- **Exercise input**:
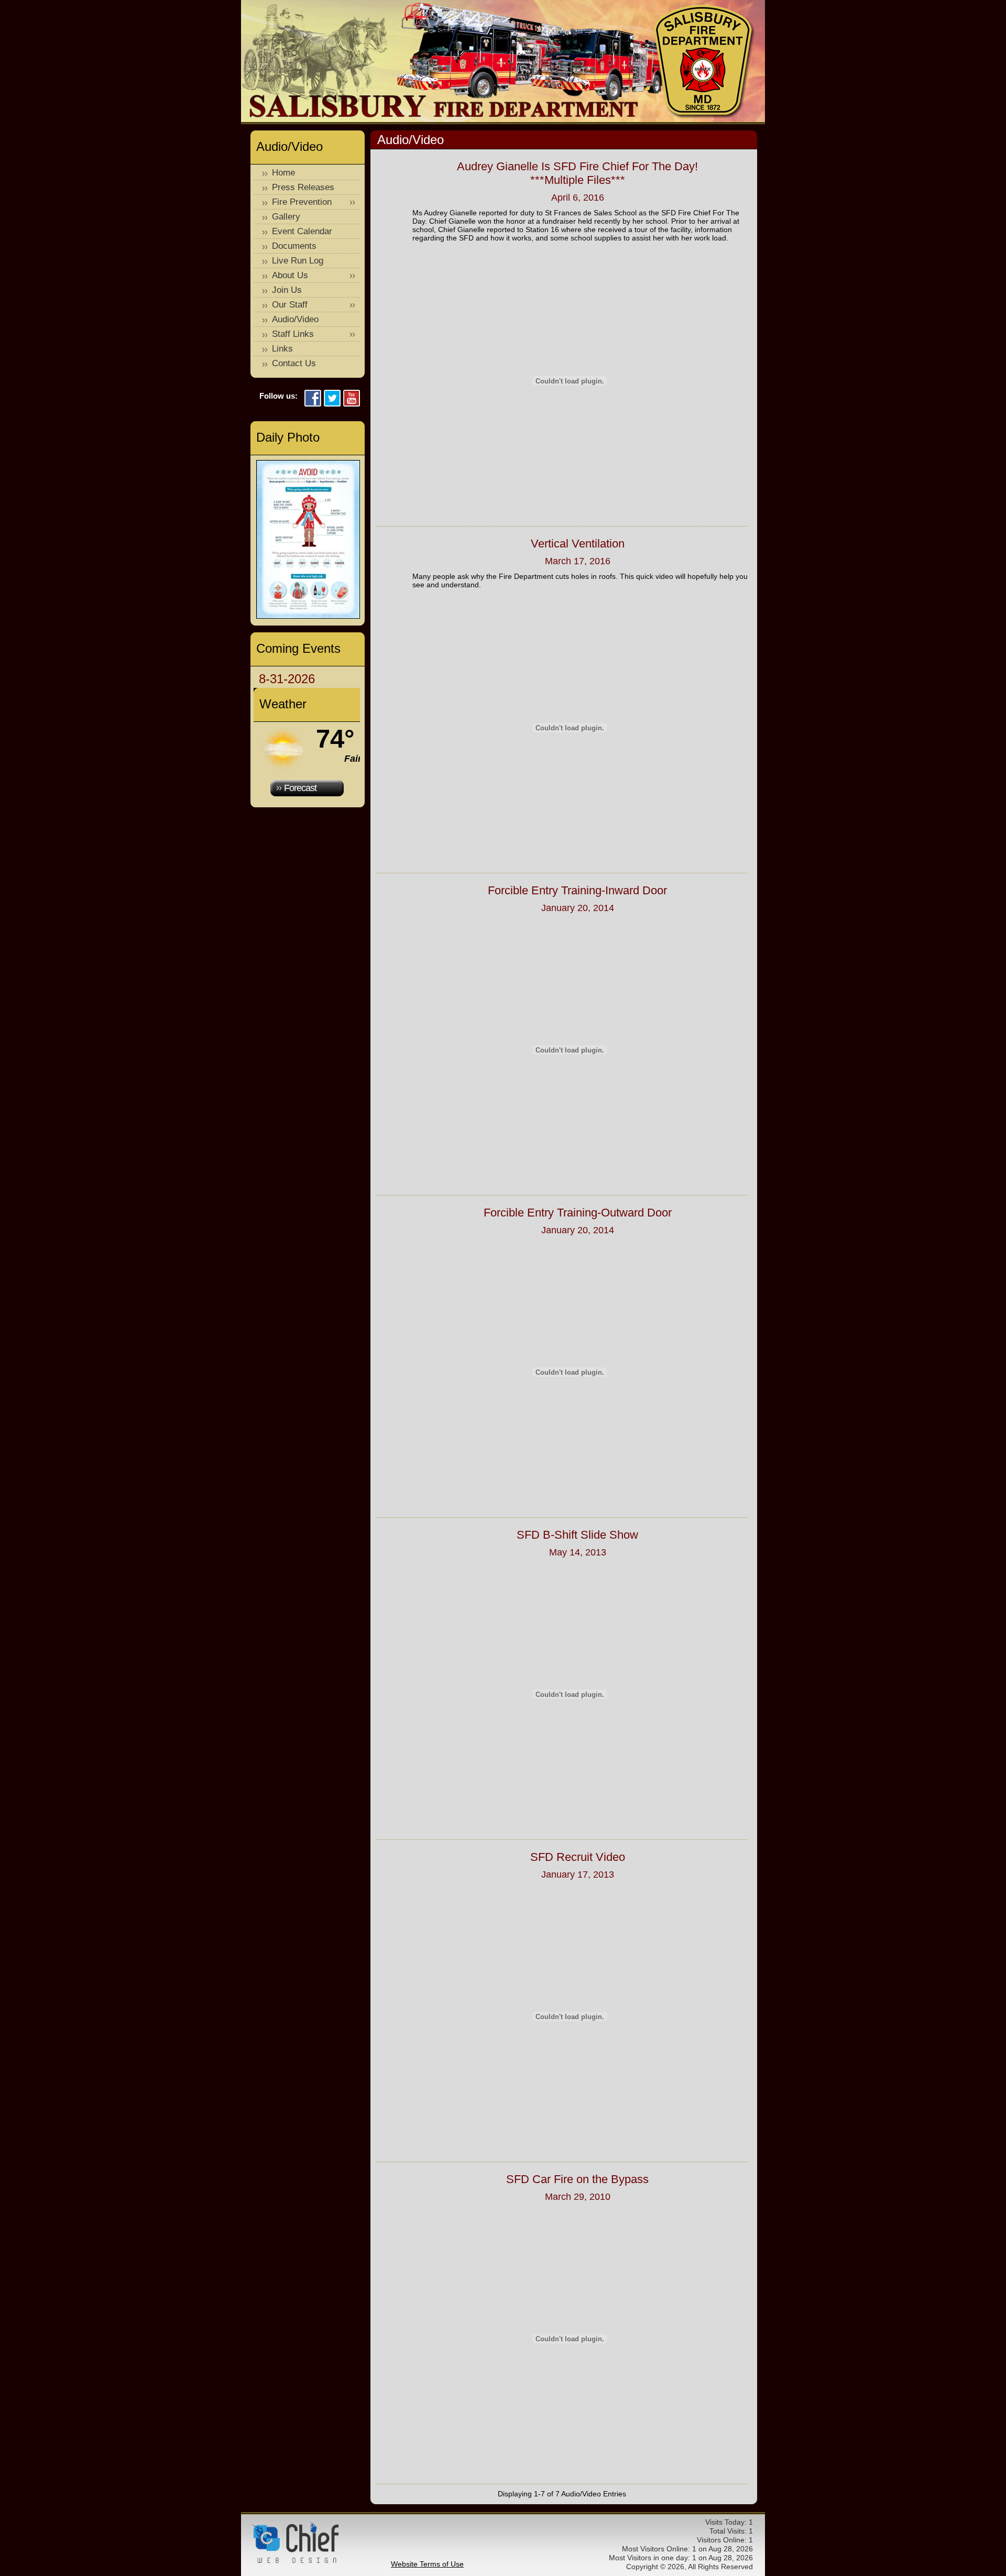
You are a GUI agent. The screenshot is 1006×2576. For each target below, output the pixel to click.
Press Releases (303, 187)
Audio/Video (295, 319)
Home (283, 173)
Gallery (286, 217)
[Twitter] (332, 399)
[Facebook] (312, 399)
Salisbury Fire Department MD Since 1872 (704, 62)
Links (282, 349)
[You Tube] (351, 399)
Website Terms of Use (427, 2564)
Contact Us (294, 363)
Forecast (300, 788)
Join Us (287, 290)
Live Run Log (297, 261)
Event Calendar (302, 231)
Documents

---

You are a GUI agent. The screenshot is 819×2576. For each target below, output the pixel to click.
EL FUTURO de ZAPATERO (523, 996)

--

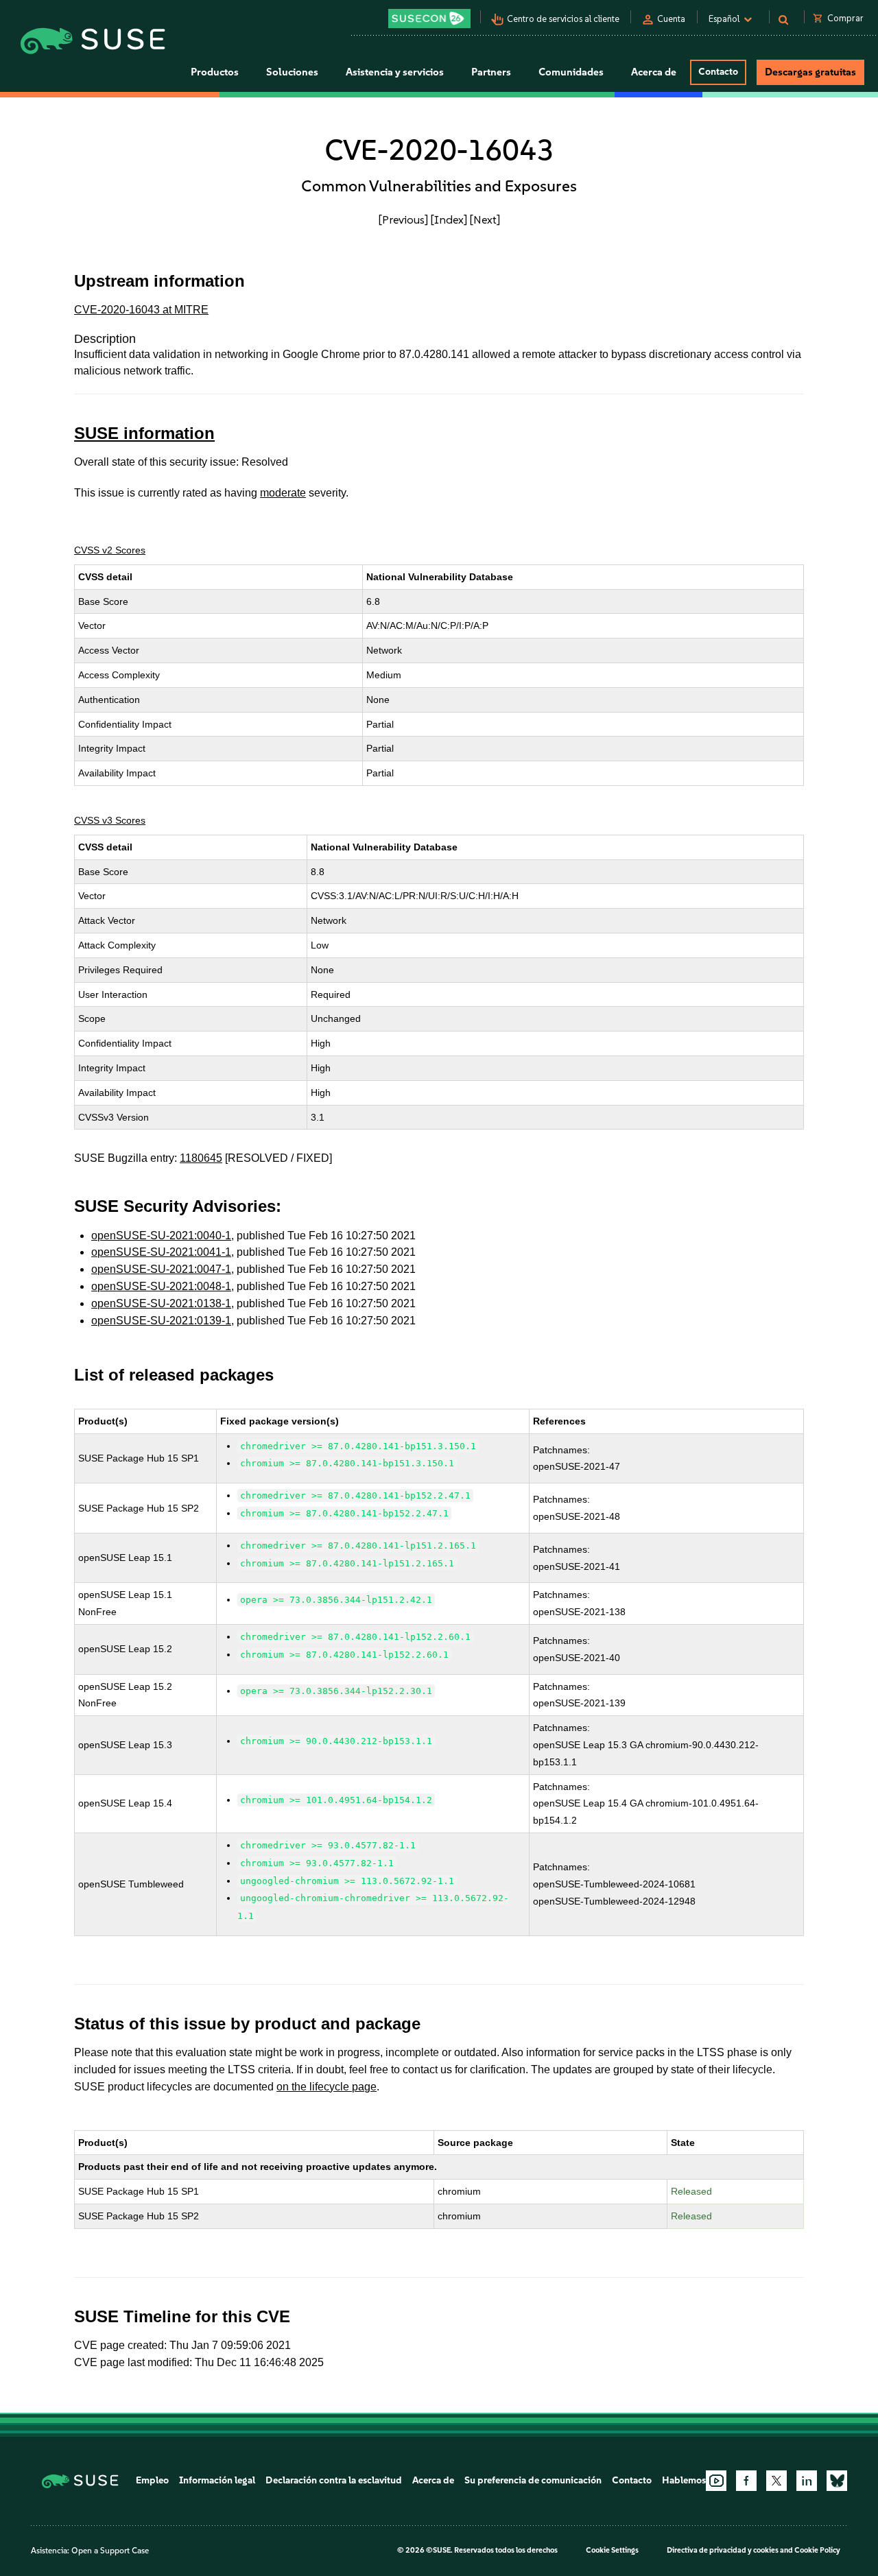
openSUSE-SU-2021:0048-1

- **Activity**: Where does the word "output" occur in the data? Copy every line that has it.

- **Completed task**:
You are a GUI agent. The screenshot is 1006×2576. For each target below, output the pixel to click.
You are a GUI agent. The screenshot is 819×2576. For each target below, output the pixel to click.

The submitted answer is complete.